The following poem by Sandy Solomon, "Tear Down," was written in response to "Remains of the Real," a collage by Nashville artist Jana Harper, as part of A Tennessee Ekphrasis Project, in which we connect writers and visual artists from across Tennessee to generate new literature inspired by contemporary art. Eight other literature-art pairings will be featured in the print issue of Grist's tenth anniversary issue, as well as at an art exhibition at the Central Collective in Knoxville during the month of February.
Why, I can’t say, but I especially
liked that old, one-story Ashland
Avenue clapboard: its dark gray front,
its notched white trim rounding the roof
line. And most of all, its deeply shadowed
corner porch flush with flat planted yard,
a porch that edged toward the street corner
and echoed its angle. At the four-way stop,
I’d study the house for signs of life. It seemed
so easy to walk right in, the boundary
between in and out fragile, faint.
I imagined the house, newly built
in 1895, sitting alone
up a track off the high road, in fields
or maybe set among a grove of trees,
in the new southern section of Nashville.
Driving by, I’d sometimes see in deep shade
on the corner porch, the owners lounging,
cups of coffee, newspapers in hand.
Often they were laughing. I so liked the look
of them behind the flower garden’s narrow,
tended margin, I wanted to cross the line.
I’d heard what was coming.
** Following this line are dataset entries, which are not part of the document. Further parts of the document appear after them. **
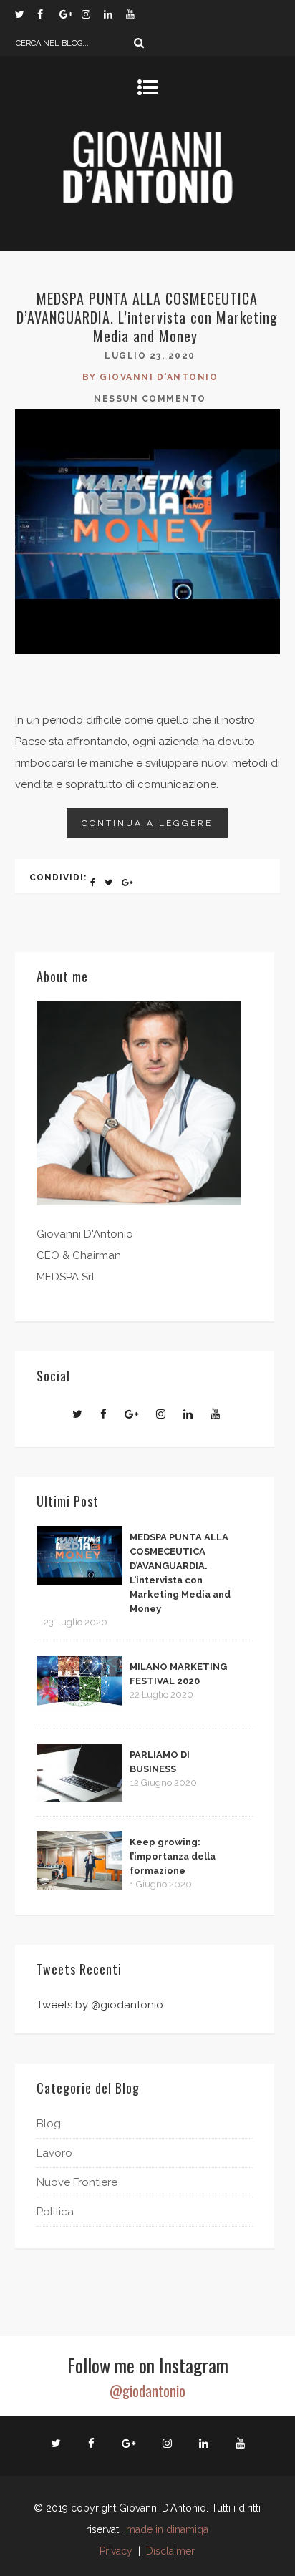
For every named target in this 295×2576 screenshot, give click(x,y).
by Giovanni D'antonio (150, 377)
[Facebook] (48, 14)
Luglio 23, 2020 (150, 356)
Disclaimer (170, 2551)
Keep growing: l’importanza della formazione (173, 1856)
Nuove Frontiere (77, 2182)
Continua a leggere (147, 823)
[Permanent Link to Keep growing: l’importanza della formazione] (79, 1886)
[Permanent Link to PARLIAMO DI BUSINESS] (79, 1798)
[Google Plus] (70, 14)
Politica (55, 2211)
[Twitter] (26, 14)
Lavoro (54, 2153)
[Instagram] (92, 14)
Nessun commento (150, 399)
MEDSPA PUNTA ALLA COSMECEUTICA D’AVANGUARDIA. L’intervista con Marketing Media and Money (147, 317)
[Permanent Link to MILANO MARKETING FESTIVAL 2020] (79, 1710)
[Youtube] (137, 14)
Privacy (116, 2551)
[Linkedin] (114, 14)
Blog (49, 2123)
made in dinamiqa (167, 2529)
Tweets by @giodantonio (100, 2004)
The owners dug
all their perennials up and placed them in a row,
pots along both roads: For Sale and then
For Free, until only one sad,
wilted, poorly potted plant remained.
And then someone ran red tape
around the corner porch, Do Not Enter:
front door smashed in, the place empty.
And then, one day I topped the hill to find
two busy wreckers hard beside
a great pile of broken boards, the gray
clapboard cracked to naked pine, the beaded
trim like cowlicks, straight up, mixed
with varnished floor boards, a wreck of beams
angled high, piled like pick up sticks
I threw as a child, and as I passed, the pine
smell, fresh pockets of resin released
from trees cut more than a century past.
Their scent entered the car, filled it full.
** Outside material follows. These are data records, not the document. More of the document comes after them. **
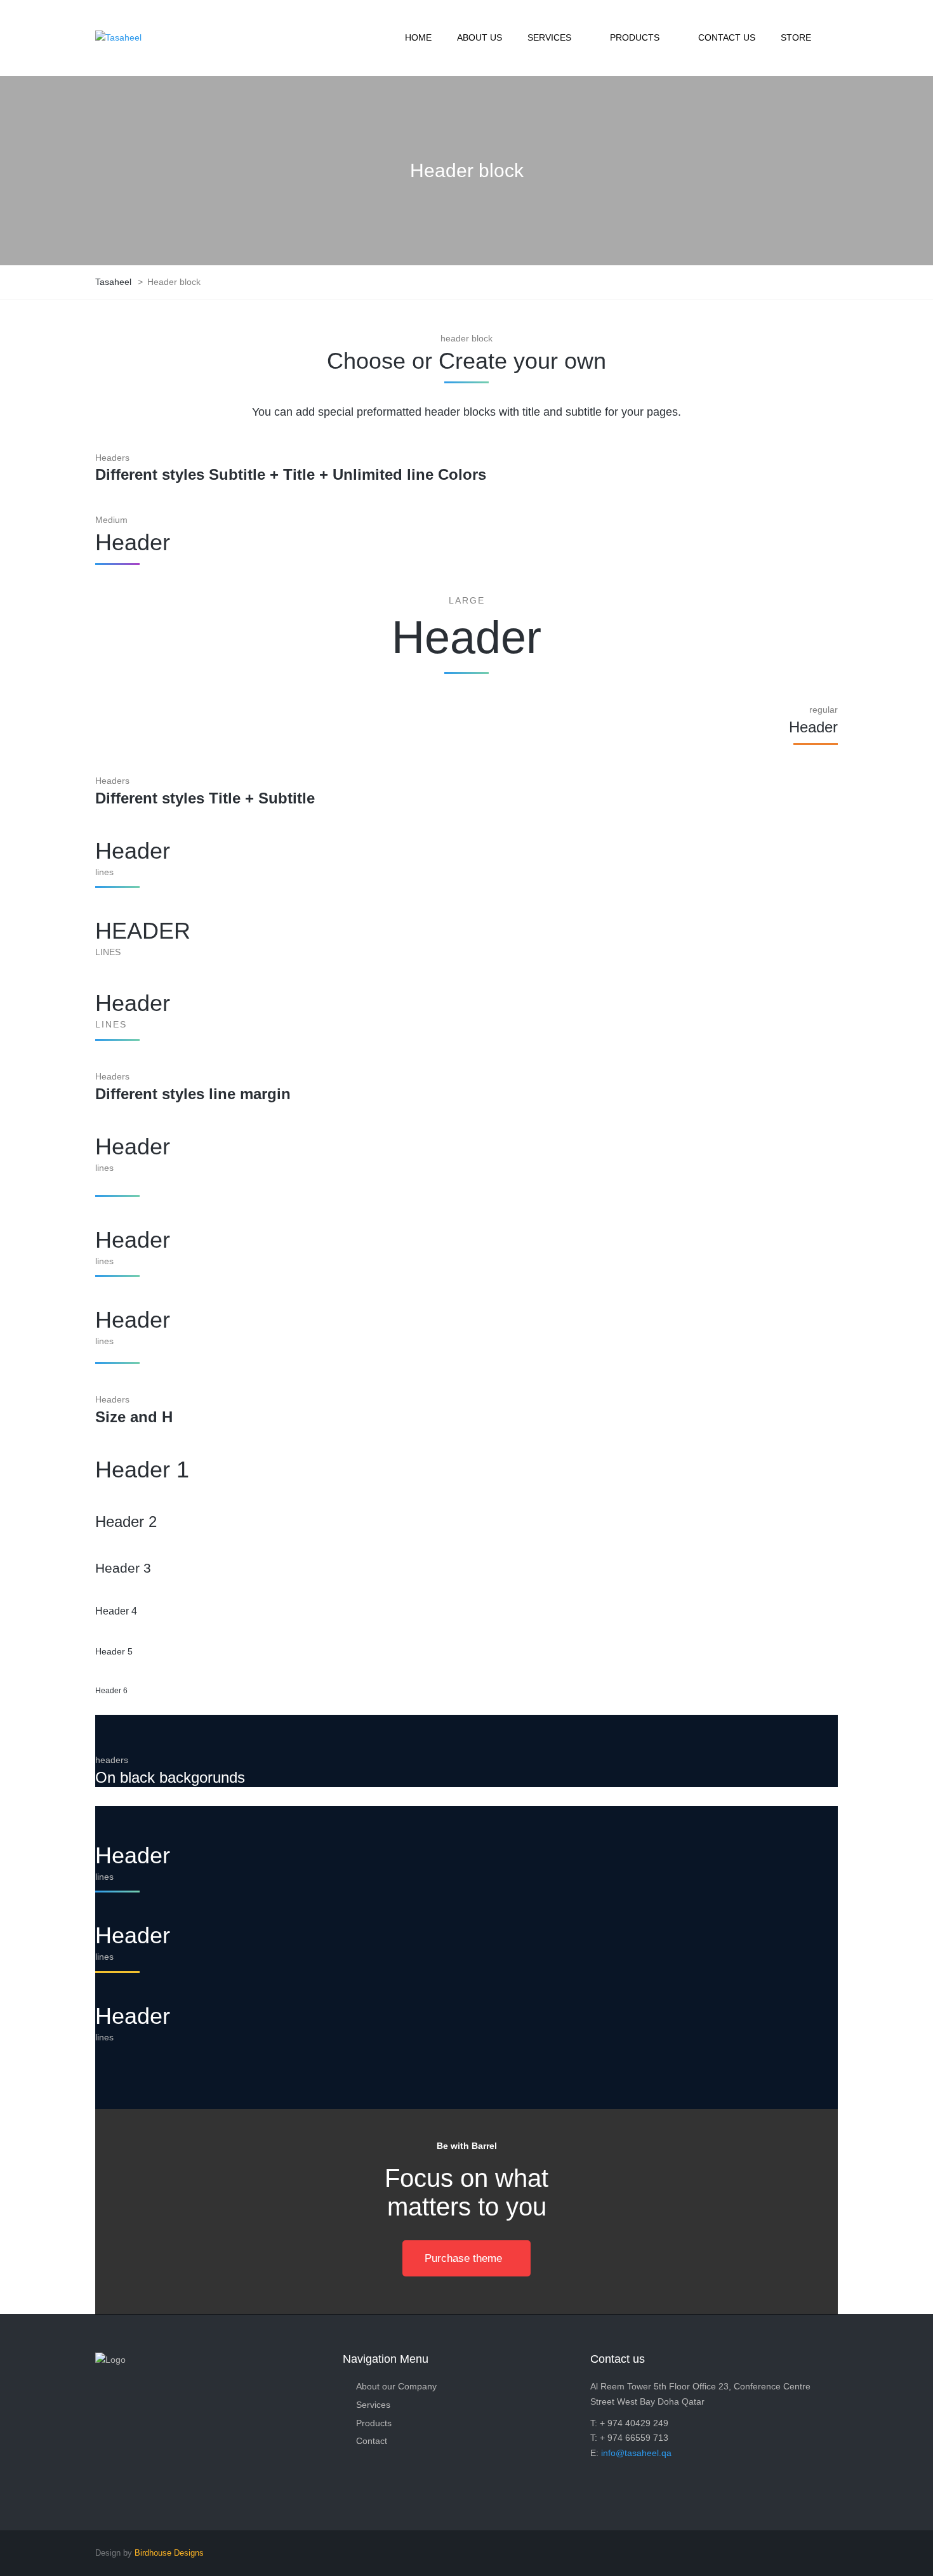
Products (374, 2423)
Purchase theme (463, 2258)
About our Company (396, 2386)
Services (373, 2405)
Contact (371, 2441)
Image of an image of an image of the other side:
unseen side of a bright book jacket,
red or blue or purple jacket covered
with words: now, inside out, color
without words, without purpose, ghost.
The artist cuts away, cuts out
the book shape, so only empty space
remains, only the white angled paper
surround, study in ninety degrees, corner
cuts, outline, hint of the vanished, haint.
Then she piles and places all those angled
straight edges: study in white: absence
upon absence: hardbacks, paperbacks,
we are turning our backs on those artifacts,
much-loved books, the feel of pulped wood:
cardboard covered with buckram or heavy paper
or leather, over a sewn spine that holds
the pages together on which words stood,
once by laid type, now by computer
light. Lost books: lost worlds.
All the artist leaves is shadow, the book
that overlooked the image of the image of the other
side: the white of an empty copied page
and the odd reversed book jacket color,
and angles, hard angles, hard news.
Sandy Solomon teaches at Vanderbilt University where she is Writer in Residence and Associate Director of the Creative Writing Program. Her book, Pears, Lake, Sun, which won the Agnes Lynch Starrett Prize from the University of Pittsburgh Press, was also published in the U.K. by Peterloo Poets. Her poems have appeared in such publications as The New Yorker, New Republic, Threepenny Review, Gettysburg Review, Poetry Review (UK), and the Times Literary Supplement.
Jana Harper is a visual artist who works both collaboratively and individually on themes related to quietude, connection, authenticity, and environment. She works in a variety of media including printmaking, drawing, installation, photography, and artists' books. Her work has been shown in both solo and group exhibitions nationally and internationally and she has enjoyed artist residencies both in the United States and abroad. Jana teaches at Vanderbilt University.